An international research team led by the Leibniz Institute of Plant
Genetics and Crop Plant Research (IPK) has identified a genethat plays a
decisive role in the development of barley's slender inflorescences
called spikes. The COMPOSITUM1 (COM1) gene was discovered to have
acquired a new function during grass evolution.

The "spikelet meristem" (SM) plays a central role during the development
of the grass inflorescence. To do this, however, cells destined to
become SM must first attain the SM identity. This is achieved, among
other things, by gene regulation. Dr. Naser Poursarebani, first-author
of the study and discoverer of the COM1 gene explains that the COM1
barley mutant e.g. is compromised in a way that the corresponding cells
cannot perceive or convert the SM identity signal.
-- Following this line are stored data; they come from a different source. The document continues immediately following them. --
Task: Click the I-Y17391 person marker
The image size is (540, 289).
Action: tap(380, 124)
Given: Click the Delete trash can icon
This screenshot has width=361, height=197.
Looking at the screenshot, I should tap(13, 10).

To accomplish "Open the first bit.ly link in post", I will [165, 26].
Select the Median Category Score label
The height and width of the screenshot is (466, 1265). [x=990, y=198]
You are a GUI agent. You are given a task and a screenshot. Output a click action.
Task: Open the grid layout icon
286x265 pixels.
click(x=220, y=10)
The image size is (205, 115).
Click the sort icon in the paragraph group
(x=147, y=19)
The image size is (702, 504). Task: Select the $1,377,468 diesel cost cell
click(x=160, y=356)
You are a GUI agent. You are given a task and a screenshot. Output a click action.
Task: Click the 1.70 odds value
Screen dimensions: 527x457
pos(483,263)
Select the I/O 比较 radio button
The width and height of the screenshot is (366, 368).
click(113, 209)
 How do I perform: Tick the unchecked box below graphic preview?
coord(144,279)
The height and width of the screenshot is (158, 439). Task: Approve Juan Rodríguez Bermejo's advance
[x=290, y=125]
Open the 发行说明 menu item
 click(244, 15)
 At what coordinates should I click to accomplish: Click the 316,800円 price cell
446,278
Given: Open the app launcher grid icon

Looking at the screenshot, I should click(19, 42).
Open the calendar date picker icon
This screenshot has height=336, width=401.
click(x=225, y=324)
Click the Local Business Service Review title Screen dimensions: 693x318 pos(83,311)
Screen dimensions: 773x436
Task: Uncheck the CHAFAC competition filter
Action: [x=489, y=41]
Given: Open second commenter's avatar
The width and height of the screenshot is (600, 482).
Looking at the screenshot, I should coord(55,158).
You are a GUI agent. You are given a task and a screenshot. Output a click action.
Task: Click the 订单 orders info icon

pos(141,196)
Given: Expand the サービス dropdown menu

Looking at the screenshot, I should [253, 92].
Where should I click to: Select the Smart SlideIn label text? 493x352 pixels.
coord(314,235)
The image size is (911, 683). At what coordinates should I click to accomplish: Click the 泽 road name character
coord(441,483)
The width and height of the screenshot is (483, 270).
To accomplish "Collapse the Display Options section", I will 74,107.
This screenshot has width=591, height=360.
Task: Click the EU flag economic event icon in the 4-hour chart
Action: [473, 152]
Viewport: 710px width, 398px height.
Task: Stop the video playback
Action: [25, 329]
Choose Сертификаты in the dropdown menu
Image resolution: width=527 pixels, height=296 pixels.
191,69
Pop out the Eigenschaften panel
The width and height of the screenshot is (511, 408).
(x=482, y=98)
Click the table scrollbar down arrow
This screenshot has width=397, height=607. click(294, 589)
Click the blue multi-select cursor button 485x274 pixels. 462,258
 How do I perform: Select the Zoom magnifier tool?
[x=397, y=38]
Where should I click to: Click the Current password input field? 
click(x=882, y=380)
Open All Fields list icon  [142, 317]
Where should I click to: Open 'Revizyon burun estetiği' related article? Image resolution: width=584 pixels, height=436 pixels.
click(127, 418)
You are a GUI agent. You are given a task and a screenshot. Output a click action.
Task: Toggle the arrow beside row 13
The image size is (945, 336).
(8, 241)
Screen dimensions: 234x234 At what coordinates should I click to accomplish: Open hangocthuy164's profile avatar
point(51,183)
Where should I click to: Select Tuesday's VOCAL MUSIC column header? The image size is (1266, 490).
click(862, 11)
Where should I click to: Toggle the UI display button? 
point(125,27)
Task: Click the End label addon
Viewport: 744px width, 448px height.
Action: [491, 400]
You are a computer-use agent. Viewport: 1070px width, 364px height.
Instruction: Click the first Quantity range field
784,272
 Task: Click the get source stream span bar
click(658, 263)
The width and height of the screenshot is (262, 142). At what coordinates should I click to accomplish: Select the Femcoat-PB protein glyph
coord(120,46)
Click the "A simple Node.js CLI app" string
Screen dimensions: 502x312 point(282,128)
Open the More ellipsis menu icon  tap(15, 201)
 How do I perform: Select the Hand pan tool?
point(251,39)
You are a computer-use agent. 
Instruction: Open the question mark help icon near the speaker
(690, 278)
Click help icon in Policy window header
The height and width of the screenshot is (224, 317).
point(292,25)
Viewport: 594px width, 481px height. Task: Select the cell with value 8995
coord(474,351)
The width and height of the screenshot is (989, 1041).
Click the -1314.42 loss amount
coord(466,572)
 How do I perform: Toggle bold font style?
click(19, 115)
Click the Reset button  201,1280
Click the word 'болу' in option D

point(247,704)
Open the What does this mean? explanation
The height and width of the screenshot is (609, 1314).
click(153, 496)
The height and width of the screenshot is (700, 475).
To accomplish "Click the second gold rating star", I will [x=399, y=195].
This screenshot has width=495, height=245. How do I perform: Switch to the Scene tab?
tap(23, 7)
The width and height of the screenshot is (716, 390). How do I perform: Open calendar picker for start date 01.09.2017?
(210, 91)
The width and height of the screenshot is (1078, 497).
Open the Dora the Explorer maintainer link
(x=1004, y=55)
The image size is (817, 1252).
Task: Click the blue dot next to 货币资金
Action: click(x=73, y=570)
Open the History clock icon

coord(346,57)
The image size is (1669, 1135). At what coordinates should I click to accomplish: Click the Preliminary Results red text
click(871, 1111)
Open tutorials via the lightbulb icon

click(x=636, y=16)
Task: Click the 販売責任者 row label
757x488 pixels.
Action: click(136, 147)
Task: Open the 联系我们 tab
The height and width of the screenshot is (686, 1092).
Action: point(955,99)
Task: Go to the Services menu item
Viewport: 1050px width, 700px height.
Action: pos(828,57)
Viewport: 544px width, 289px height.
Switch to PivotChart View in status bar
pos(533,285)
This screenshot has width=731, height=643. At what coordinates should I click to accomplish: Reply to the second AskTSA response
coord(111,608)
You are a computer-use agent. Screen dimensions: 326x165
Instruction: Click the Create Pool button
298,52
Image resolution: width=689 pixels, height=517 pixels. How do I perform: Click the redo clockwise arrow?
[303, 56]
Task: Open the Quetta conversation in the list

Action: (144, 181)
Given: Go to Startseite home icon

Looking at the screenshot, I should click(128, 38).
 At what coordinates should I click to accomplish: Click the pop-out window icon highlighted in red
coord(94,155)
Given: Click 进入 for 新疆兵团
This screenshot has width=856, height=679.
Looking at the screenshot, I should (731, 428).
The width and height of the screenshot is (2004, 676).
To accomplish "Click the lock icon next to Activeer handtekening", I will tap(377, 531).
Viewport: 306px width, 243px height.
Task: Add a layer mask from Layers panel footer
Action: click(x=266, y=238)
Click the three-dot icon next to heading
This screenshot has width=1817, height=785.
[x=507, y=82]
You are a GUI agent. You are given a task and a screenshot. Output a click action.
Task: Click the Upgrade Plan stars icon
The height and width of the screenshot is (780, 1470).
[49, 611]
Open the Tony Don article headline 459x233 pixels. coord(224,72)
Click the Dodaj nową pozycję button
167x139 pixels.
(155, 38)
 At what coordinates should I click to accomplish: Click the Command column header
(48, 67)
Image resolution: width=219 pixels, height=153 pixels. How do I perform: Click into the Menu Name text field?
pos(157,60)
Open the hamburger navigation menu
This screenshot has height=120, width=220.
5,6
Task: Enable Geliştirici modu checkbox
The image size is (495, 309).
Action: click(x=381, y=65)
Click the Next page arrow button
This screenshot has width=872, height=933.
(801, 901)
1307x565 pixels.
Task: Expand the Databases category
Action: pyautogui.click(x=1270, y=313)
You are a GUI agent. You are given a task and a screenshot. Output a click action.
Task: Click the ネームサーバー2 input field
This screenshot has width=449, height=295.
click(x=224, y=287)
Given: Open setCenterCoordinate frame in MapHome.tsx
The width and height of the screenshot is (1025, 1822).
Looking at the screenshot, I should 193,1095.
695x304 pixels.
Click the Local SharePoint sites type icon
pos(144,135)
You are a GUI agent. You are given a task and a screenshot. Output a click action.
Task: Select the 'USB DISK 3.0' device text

The signal
transmission does not function properly so that the cells cannot attain
their correct cell identity, she added.

In barley, COM1 normally ensures that meristem cells develop into
spikelets by influencing the properties of their cell walls and thus
ultimately controlling cell growth. COM1's contribution to this identity
signal is also its newly discovered function, which is not found in
other grasses such as rice, maize, sorghum, or twigs (/Brachypodium
distachyon/L.). Barley COM1 function is fundamentally different from
those above-mentioned grass species, in which the gene rather promotes
the formation of inflorescence branches.